This academic year, the Office of Student Affairs officially adopted “Good Samaritan” and limited “Amnesty” policies for dealing with substance abuse on campus.
Individual students and organizations on campus, such as Students for a Sensible Drug Policy (SSDP), advocated for these policy changes, despite the fact that there is no grand departure from the policies of the past. In fact, the wording has only been slightly tweaked.
The new language codifies the otherwise murky issue of the implications of calling Tufts Emergency Medical Services (TEMS), including the disciplinary response from the university for both the student who called and the student in question. A first violation results in a warning and required meeting with a professional in the Alcohol and Health Education Department, in line with the previous policy. Subsequent offenses result in the notification of parents or guardians, additional meetings with alcohol and health professionals and, after a third offense, mandatory medical leave.
These updates to the policy accomplish two very important tasks. First, the new language makes it clear that students are not punished for “doing the right thing” and calling an ambulance. Second, this clarification then eliminates some of the hesitation students may have in debating whether to call Tufts University Police Department (TUPD) or TEMS in a dangerous situation involving drugs and/or alcohol.
There is still some ambiguity in the language of the student handbook, in situations where “other violations of the code of conduct may be pursued if they are found,” that should also be resolved. However, this “new” policy replaces lines of jargon with simple and straightforward wording.
The Good Samaritan policy is well known for protecting those who assist others from any sort of legal repercussions. These are all words and concepts that everyone can understand. By educating students about the university’s stance on offenses, judicial actions are fairer. Knowledge is power, and an informed student body is a student body that makes better decisions.

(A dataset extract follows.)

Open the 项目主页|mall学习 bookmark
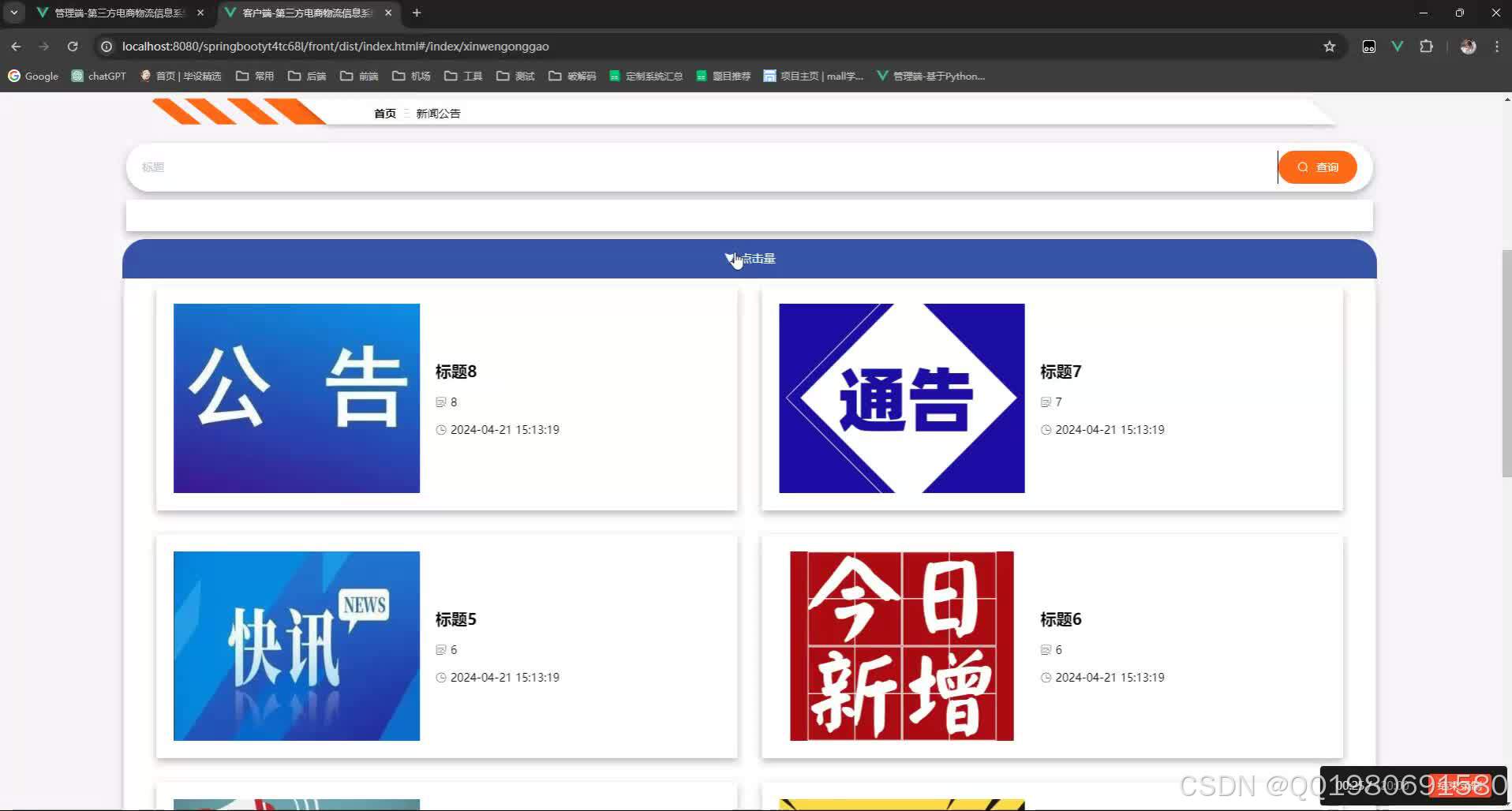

Dean of Campus Life and Student Leadership Bruce Reitman and his office should be commended for his Aug. 30 email, in which he advertised these changes to the Tufts community. By prioritizing students’ safety instead of attempting to deter drug and alcohol abuse through harsh punishment, the administration demonstrates the sort of forward thinking that will allow more students to receive the care they need in potentially life-threatening situations.